NK cells are infiltrated into periodontal diseased tissue and are suggested to play an important role in the destruction of periodontal diseased tissue [19]. It is reported that NK cells express CX3CR1 [12] and adhere to the fractalkine [20]. Thus, CX3CR1 and fractalkine interaction may control the infiltration of NK cells into periodontal diseased tissue. Moreover, macrophages also express CX3CR1 [13]. It is known that macrophages are involved in the pathogenesis of periodontal disease. We found that fractalkine is expressed mainly by endothelial cells in periodontal diseased tissue. These results suggest that fractalkine produced by endothelial cells in periodontal diseased tissue may control the migration of several types of inflammatory cells, including Th1, NK cells and macrophages.

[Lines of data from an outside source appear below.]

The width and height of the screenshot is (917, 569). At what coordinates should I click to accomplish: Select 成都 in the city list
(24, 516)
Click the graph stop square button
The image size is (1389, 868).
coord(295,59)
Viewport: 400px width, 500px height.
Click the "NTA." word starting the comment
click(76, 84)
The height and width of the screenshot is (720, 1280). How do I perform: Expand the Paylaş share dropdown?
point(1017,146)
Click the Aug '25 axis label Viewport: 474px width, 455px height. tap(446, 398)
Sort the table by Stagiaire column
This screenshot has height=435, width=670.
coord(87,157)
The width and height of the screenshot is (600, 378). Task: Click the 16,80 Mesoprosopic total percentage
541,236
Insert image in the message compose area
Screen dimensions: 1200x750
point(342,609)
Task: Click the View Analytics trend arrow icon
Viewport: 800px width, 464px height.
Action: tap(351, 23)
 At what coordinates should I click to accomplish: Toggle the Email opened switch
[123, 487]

It is reported that one type of cell expresses some types of chemokine receptors. For example, Th1 cells express CCR5, CXCR3 and CX3CR1 [11,21] and NK cells express CCR1, CCR4, CCR7, CXCR3, CXCR4 and CX3CR1 [12,22]. Several chemokines are expressed in periodontal diseased tissues. For example, MCP-1 (CCR1 ligand), MIP-1α (CCR1 and CCR5 ligand), RANTES (CCR1 and CCR5 ligand) and IP-10 (CXCR3 ligand) are expressed in periodontal diseased tissues [5,7,8]. These previous reports and our results suggest that more than one chemokine controls one type of cell, meaning that the chemokine system in periodontal diseased tissue will be extremely complex. Further investigation will be necessary for clearing the chemokine system in periodontal tissue.

It is reported that fractalkine expression on HUVEC is induced by inflammatory cytokines such as IL-1 or TNF-α[9], and membrane-bound fractalkine has been shown to be involved in the adhesion of leucocytes to endothelial cells in in vitro studies [23,24]. In this study we revealed that endothelial cells in periodontal diseased tissue expressed fractalkine, and PAMPs such as LPS and LTA induced the production of fractalkine. Moreover, we have revealed that LPS and LTA enhanced HUVEC fractalkine production induced by TNF-α. Therefore, we suggest that inflammatory cytokines and bacterial factors induce fractalkine by endothelial cells in periodontal diseased tissue and these results mean that both proinflammatory cytokine and bacteria may control lymphocytes transmigration from the bloodstream to inflamed gingival tissue.

In conclusion, we have demonstrated that leucocytes in periodontal diseased tissue express CX3CR1 and the ligand chemokine fractalkine is expressed strongly on endothelial cells in periodontal diseased tissues; also the expression of fractalkine is up-regulated by PAMPs, including P. gingivalis LPS. Thus, the fractalkine/CX3CR1 system may play an important role in the infiltration of leucocytes into periodontal diseased tissue, and this might contribute to the progression of periodontal disease.